Attendance had dwindled to about 50 people at a church that had once thrived on its site which overlooks the Smoky Mountains, just on the outskirts of Maryville.
The remnant who remained was discouraged, the pastor recalled.
“We had a small handful of people doing all the ministries that we could keep going.”
Martin noted members were “burning out.” In addition to the ministries they were also having to clean the facility and keep the grass mowed because they did not have money to pay to have it done.
Bills were beginning to pile up and the church was having a hard time just paying its pastor each week.
“The church (members) were discouraged,” Martin recalled.
“Something had to change,” he added.
Martin, who has been with the church for 11 years, considered moving from full-time status to a bivocational role but “God did not open doors for me to go part-time. I was trying,” he said.

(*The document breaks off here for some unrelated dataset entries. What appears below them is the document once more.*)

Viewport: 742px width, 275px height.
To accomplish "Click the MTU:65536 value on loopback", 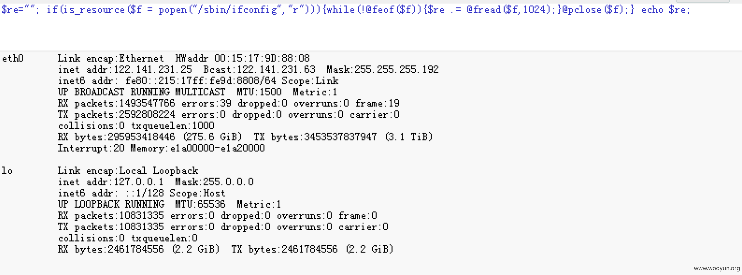I will [x=200, y=204].
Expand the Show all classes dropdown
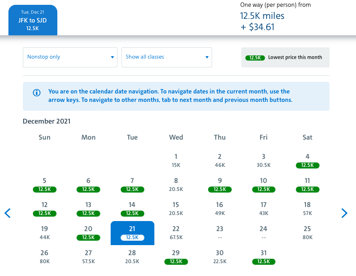The height and width of the screenshot is (276, 356). pyautogui.click(x=166, y=57)
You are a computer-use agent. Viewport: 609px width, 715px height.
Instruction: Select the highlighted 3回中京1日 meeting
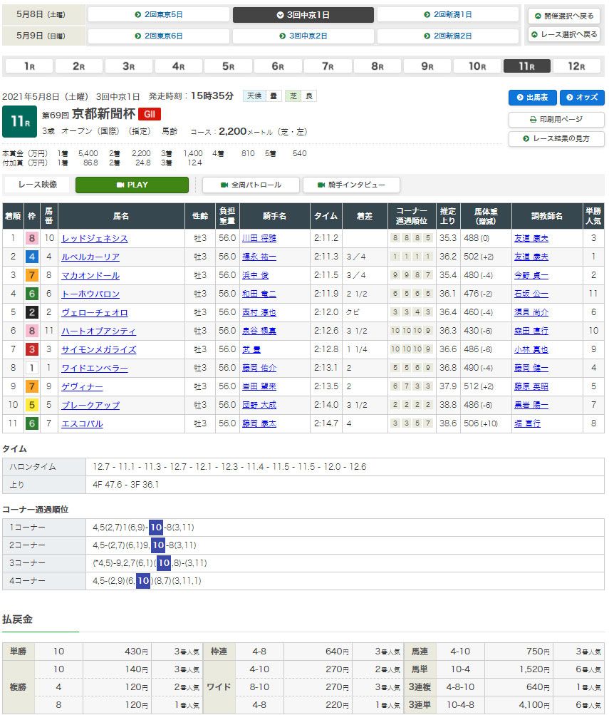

One option included just closing its doors “We were so desperate and were at the point of just quitting, Martin recalled.
Other options included giving the property to another church willing to move to the site and joining that congregation, or becoming a “satellite” site for a larger church.
“The church had been broken spiritually and emotionally,” Martin observed. “They were willing to do whatever God wanted to do. They did not want to see this place (the church property) turned into a mall or bank.”
They were willing to give up their identity and join with another church if that was God’s will, the pastor added.
In 2010 Martin approached Hollie Miller, pastor of Sevier Heights Baptist Church and explained the situation and asked if Sevier Heights would accept Smoky View as a satellite campus.
“They wanted to give us the property and the building and we could do what we wanted with it,” Miller recalled.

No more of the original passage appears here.